More so than any other group, The Fall occupy the recording space in order to manifest visions of existential revelation. As a result, Smith's abilities as an arranger of wayward sonic material have usually been overlooked in favour of close analyses of his refracted lyric-texts (see Michael Bracewell's England is Mine). In Fall songs, and that includes the 19 that are included on the two CDs of Levitate, all instruments sound (de)tuned to hermetic scales and modes. Driven by the urge to distort, the song's rudimentary frameworks are rethought ad reborn by the use of unusual rhythmic accents, the scalene placement of the instruments in the mix, the instinctive accumulation of multiple layers of sonic debris, extraneous noise bursts, and the constant manipulation of all sound levels. Texts become metatexts, fragmenting as they go, folding in on themselves, sinking deeper into the recesses carved by the group's trawl through a uniquely organic soundworld.

On Levitate, Smith and this latest version of The Fall continue to capsize traditional rock'n'roll dynamics and songform, partly by tapping into the motorik (im)pulse that connects The Johnny Burnette Trio's Train kept a-Rollin' with Neu's Hallogallo, a link made explicit by what on first appearing appears to be a filler, a throwaway version of Hank Mizzell's Jungle Rock. Accepting the fact that it is a cover version, this could almost be the defining Fall track: a mercurial motorik pulse, the clash of overdriven frequencies, instruments dropped in and out of the mix in accordance with an oblique, intuitive logic, an out-of-tempo guitar part set to one side of the soundfield that nags at the brain until it becomes the song's focus pull, Smith's vocal line delivered as a dirty smear across the surface of the music.
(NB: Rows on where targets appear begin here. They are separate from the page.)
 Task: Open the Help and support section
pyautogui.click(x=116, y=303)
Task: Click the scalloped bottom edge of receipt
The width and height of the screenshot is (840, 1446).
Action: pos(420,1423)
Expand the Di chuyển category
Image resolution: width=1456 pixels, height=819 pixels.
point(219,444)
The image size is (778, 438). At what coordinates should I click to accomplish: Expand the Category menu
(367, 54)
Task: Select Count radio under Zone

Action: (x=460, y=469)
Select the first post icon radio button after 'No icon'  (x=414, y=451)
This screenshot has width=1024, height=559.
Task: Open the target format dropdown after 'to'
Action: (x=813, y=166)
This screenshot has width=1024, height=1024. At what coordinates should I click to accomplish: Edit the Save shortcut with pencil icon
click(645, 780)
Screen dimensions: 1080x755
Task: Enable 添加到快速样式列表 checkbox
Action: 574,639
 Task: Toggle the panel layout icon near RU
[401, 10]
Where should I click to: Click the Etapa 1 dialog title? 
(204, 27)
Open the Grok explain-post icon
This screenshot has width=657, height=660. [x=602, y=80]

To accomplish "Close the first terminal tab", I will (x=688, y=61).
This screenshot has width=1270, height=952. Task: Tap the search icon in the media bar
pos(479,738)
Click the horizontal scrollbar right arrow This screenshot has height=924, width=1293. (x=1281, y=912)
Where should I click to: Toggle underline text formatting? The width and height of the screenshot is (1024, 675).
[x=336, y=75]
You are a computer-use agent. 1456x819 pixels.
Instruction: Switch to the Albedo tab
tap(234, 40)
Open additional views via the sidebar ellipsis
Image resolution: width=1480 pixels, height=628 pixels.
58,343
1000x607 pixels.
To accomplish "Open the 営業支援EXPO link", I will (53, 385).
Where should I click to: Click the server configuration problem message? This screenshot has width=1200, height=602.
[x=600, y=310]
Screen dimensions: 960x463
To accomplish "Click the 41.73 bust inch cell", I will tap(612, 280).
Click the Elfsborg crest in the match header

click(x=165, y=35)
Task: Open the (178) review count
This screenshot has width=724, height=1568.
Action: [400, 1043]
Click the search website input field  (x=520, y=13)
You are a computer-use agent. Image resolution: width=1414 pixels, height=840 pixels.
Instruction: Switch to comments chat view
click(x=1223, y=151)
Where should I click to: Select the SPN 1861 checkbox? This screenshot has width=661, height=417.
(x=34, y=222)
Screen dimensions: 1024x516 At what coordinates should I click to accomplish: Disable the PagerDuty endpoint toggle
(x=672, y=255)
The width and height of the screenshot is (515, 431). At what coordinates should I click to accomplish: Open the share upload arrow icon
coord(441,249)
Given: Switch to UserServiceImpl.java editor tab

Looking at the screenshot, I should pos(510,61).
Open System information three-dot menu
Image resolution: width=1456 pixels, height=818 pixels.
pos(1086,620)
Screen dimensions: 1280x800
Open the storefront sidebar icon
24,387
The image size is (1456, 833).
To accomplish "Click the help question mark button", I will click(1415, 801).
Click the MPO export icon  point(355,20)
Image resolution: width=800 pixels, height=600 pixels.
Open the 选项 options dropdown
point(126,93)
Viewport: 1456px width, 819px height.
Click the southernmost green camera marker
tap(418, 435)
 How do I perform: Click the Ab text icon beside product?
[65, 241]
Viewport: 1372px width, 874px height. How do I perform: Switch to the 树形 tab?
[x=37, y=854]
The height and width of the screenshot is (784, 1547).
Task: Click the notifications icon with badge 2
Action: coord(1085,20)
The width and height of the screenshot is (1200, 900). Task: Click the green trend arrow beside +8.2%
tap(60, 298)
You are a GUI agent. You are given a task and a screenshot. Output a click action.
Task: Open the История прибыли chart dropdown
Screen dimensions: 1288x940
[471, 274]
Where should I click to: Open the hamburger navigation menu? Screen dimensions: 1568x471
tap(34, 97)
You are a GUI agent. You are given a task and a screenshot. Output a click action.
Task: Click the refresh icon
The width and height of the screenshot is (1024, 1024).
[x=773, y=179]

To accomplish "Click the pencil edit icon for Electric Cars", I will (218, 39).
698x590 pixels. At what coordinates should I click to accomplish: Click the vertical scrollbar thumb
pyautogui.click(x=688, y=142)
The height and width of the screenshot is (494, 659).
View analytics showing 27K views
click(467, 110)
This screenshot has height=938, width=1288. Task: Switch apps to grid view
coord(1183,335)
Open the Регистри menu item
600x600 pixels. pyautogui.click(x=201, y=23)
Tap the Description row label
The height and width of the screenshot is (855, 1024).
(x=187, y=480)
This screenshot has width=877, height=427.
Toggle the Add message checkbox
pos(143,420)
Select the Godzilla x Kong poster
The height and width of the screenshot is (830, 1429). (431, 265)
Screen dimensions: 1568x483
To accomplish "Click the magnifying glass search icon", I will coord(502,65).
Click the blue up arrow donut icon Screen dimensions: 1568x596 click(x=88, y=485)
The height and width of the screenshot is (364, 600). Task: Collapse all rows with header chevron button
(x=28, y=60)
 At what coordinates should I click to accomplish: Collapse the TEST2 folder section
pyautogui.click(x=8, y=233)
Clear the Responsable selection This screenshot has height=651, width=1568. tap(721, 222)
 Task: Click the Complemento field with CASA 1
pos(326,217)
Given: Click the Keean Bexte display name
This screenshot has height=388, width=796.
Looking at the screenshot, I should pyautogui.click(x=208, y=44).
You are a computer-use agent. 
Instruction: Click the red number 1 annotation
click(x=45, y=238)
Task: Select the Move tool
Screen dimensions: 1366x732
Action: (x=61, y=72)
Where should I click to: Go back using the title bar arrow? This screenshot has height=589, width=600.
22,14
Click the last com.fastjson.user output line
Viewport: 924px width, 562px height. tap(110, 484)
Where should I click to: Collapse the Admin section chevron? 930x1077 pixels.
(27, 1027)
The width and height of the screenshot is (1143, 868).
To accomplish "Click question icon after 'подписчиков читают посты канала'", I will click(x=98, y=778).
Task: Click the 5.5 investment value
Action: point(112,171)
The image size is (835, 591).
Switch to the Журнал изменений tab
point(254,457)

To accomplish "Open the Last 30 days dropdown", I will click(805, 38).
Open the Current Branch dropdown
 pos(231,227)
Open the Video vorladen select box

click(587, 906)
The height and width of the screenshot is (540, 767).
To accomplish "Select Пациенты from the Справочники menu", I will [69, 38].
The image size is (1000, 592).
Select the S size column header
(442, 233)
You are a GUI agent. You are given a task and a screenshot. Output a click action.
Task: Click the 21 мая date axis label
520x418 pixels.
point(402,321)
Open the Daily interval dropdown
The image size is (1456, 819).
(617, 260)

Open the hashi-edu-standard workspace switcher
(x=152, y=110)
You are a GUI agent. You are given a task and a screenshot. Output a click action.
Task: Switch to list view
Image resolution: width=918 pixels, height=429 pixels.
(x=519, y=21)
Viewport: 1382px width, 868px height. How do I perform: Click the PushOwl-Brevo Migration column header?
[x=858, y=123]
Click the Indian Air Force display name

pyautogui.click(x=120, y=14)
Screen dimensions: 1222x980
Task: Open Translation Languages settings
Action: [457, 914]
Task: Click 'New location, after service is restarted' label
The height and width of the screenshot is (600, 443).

Compared to Light User Syndrome, which turned out to be The Fall's most concentrated and centred work since 1982's Hex Enduction Hour. Levitate at first feels too diffuse (like all Fall records in fact). The ferocious sonic and textu(r)al vortices described by Hurricane Edward, 4 1/2 Inch and Ol' Gang seem to overshadow the opening breakbeat-driven montage Ten Houses of Eve, the hurting Everybody but Myself (and its brilliant audio verite tape intro) and an elegaic piano miniature, Jap Kid (which later turns up as the music track to I Come And Stand At Your Door, credited to keyboard player Julia Nagle and 'anon'). But over numerous hearings the tracks coalesce, their angular textures held in riveting tension by the idiosyncratic studio mixdown, and of course, ME Smith's slurring delivery of texts which continue to map and illuminate our collective topographies and interiors like no other.

"I wish there was someone out there who wasn't afraid of me" he sings on a searing version of I'm A Mummy (writing credit: 'unknown'). No chance: The Fall's intelligence addresses, scours and liberates us all.